XPS general survey spectra of ZnO/kaolin nanocomposites.

Figure 11
figure 11

High resolution of XPS spectra of (a) C 1s, (b) Zn 2p, (c) Al 2p, (d) Si 2p and (e) O 1s for the synthesized ZnO/kaolin nanocomposites.

The deconvoluted XPS spectra of Al 2p and Si 2p shown in displayed in Fig. 11c, d respectively. The Al and Si originated from the kaolin and base on the difference in the ionic radius, Zn (139 pm) and O (152 pm) could diffuse into the Si-Al framework with the ionic radius of 210 pm and 184 pm respectively.
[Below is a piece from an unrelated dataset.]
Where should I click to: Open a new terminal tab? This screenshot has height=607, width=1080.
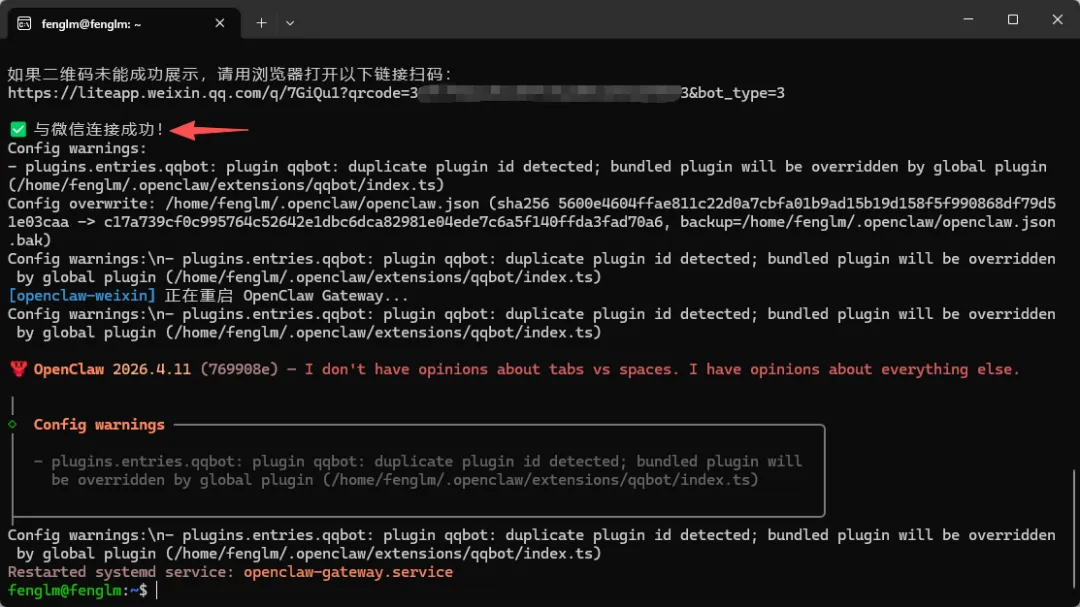tap(261, 22)
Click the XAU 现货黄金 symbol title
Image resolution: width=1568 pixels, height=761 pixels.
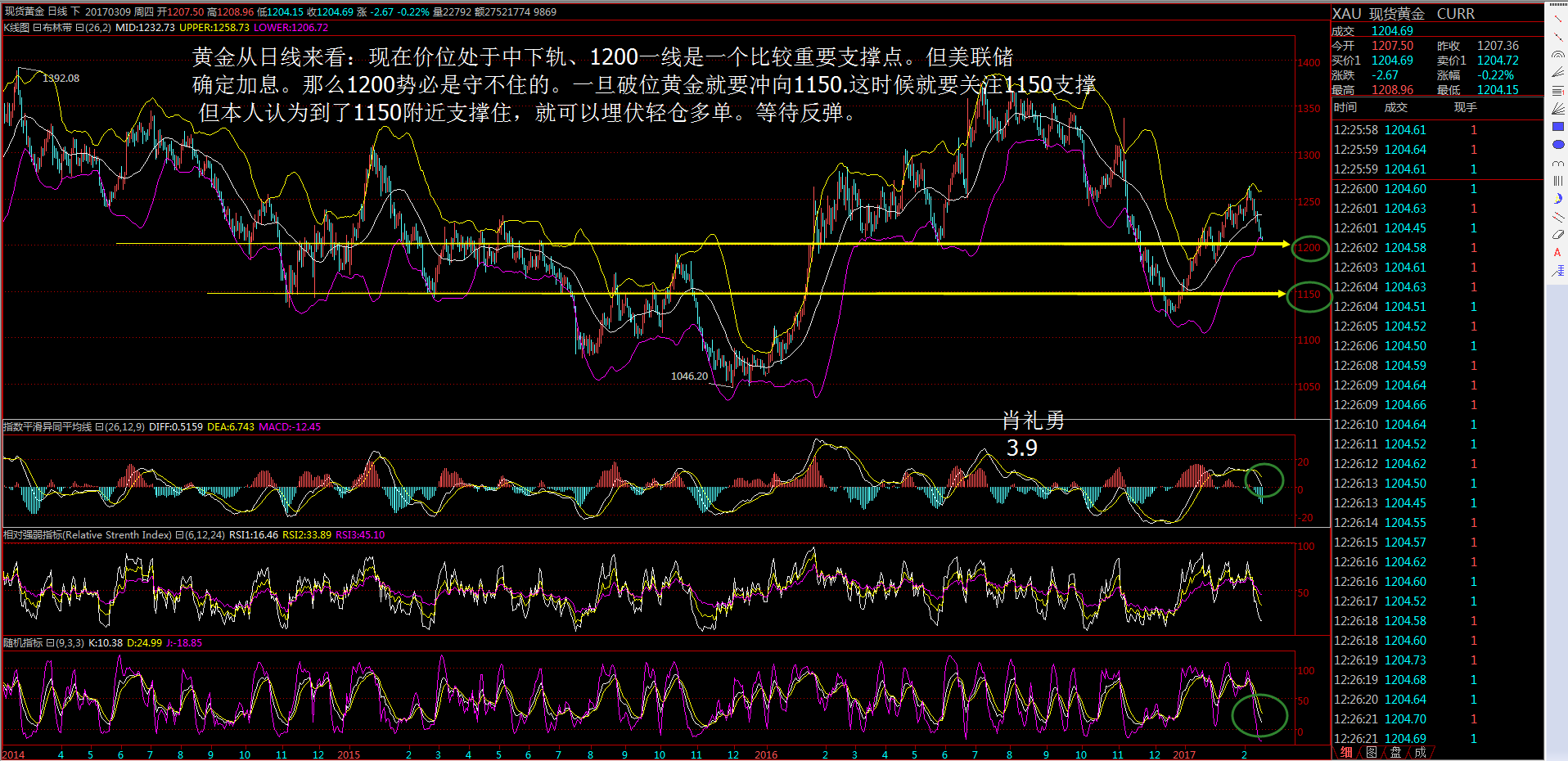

This diffusion mechanism of Zn onto the kaolin was responsible for the morphological transformation of hexagonal-shaped kaolin to spherical particles. The XPS result further corroborates the HRTEM result earlier shown in Fig. 4. As such, Al and Si will capture oxygen in competition with Zn and result in more oxygen vacancies.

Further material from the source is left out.